For starters, and because I don’t really know WHERE to start, here is a blurb that spells out the intent: “Long Island Compromise spans the entirety of one family’s history, winding through decades and generations, all the way to the outrageous present, and confronting the mainstays of American Jewish life: tradition, the pursuit of success, the terror of history, fear of the future, old wives’ tales, evil eyes, ambition, achievement, boredom, dybbuks, inheritance, pyramid schemes, right-wing capitalists, beta-blockers, psychics, and the mostly unspoken love and shared experience that unite a family forever.” WHEW!
The book starts out in an intriguing way: it is 1980, and a wealthy businessman named Carl Fletcher is kidnapped from his driveway, brutalized, and held for ransom. He gets out unscathed, and the family (Carl, his wife, and their three children) as a whole moves on. They realize that their wealth and privilege was what made him a target, but is also what assured his safety. Fast forward about four decades, and it seems none of them ever got over it.
But now, nearly forty years later, it’s clear that perhaps nobody ever got over anything, after all. The three children seem wildly different: Nathan, an attorney, lives in fear, and his paralysis keeps him from career success. Beamer became a screenwriter in Hollywood, and binges on drugs, food, and sex to numb his fears. And finally Jenny…well, she just wants to prove to any and everyone that she is different. As the family struggles with the realization that their great fortune is just about gone, issues of class are in the forefront.

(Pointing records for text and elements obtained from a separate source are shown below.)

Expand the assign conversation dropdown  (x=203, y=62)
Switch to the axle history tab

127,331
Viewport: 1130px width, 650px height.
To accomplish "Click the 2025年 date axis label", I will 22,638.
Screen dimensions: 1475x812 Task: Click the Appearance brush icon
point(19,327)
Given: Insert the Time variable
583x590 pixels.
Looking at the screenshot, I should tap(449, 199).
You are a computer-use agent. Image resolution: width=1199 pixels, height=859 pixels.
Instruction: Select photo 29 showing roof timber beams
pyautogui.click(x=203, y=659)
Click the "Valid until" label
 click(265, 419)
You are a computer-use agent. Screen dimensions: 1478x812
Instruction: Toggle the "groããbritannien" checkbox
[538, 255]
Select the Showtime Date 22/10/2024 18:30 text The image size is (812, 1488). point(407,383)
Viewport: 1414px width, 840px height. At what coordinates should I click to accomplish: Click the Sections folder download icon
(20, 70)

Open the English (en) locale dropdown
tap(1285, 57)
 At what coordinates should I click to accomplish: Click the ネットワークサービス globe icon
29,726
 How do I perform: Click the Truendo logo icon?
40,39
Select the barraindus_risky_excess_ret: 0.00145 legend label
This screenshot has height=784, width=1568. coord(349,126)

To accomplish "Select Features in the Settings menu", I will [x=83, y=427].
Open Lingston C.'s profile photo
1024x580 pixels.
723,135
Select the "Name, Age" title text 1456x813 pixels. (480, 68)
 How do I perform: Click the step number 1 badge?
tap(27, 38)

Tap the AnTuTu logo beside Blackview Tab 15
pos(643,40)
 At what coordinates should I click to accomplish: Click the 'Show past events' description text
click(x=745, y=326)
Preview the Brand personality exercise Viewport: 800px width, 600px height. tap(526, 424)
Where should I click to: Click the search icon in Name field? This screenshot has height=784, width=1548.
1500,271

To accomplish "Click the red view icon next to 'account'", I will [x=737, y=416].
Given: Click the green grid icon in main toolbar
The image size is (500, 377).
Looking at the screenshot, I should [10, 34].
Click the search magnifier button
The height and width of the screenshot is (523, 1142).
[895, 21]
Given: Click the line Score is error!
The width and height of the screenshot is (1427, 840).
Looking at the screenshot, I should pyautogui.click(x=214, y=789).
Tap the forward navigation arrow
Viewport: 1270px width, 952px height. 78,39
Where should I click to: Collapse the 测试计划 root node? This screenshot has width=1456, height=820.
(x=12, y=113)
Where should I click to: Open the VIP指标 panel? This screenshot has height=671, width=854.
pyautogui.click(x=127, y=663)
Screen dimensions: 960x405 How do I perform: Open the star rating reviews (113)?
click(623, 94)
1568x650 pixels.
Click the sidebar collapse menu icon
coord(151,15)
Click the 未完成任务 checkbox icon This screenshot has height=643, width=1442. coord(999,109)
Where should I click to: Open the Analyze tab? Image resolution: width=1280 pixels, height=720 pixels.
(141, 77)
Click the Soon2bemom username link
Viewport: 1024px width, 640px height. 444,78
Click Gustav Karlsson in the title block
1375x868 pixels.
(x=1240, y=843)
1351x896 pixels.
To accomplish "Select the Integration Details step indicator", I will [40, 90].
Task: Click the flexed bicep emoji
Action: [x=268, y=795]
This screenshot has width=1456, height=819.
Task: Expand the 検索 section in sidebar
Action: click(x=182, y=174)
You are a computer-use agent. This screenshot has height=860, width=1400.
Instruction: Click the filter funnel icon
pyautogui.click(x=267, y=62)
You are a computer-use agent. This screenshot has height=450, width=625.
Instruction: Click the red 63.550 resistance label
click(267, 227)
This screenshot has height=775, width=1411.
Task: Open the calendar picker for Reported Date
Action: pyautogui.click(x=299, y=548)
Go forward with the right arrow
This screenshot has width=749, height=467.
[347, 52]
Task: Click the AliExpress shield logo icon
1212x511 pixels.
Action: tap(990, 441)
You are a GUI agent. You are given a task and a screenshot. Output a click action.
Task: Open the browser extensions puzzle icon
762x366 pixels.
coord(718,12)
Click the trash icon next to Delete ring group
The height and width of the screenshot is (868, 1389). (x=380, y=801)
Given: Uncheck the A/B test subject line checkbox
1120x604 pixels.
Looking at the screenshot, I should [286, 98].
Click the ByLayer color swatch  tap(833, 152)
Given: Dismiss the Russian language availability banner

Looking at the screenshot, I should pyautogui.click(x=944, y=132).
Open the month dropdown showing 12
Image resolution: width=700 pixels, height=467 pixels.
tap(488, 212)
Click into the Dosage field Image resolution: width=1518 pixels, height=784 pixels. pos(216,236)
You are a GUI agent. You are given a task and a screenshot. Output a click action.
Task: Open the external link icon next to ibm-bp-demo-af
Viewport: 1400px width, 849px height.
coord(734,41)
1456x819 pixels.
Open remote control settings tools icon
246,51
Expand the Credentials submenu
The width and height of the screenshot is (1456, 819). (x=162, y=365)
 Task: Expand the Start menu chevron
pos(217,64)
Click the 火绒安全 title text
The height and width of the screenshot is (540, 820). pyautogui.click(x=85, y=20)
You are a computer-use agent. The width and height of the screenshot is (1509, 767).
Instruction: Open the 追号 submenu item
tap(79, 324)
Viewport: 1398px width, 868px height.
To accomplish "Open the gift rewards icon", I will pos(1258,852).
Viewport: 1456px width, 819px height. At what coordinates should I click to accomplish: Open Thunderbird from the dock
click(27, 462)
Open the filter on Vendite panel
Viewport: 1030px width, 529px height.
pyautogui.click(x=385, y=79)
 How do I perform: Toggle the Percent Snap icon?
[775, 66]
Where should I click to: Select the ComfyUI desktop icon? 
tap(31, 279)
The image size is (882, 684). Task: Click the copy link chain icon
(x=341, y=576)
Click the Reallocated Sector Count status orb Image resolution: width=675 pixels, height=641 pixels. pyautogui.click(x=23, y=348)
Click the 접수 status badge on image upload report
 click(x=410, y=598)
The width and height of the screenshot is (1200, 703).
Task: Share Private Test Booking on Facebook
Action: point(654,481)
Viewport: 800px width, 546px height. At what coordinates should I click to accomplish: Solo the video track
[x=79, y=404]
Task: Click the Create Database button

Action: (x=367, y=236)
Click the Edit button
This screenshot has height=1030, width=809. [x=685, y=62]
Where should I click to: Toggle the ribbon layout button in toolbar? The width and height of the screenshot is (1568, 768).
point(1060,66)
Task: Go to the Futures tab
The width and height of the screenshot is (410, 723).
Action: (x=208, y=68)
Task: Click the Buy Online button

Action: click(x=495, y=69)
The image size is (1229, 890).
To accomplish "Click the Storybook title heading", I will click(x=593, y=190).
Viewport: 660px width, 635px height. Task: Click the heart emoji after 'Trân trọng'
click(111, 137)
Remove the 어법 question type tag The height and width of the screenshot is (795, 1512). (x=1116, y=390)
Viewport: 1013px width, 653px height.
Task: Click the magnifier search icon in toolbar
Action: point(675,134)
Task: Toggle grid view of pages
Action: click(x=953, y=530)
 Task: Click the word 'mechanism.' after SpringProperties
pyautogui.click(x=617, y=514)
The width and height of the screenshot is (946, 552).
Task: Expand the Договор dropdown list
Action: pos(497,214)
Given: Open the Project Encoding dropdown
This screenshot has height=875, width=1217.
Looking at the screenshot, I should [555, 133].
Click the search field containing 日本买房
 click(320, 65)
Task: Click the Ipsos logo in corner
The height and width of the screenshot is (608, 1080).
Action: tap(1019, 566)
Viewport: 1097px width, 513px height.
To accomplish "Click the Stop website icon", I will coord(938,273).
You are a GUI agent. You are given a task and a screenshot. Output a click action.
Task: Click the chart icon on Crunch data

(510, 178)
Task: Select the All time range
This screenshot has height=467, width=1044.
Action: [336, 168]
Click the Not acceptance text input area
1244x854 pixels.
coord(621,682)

I was taken in by the early part – the kidnapping grabbed me right away. But, as things went along, I found I just didn’t care – about any of the characters or what happened to any and all of them. It’s well written, and I am sure it will be loved and appreciated by many – rich or not, Jewish or not. But it just wasn’t my thing. Sadly, only two stars for this disappointing (for me) effort.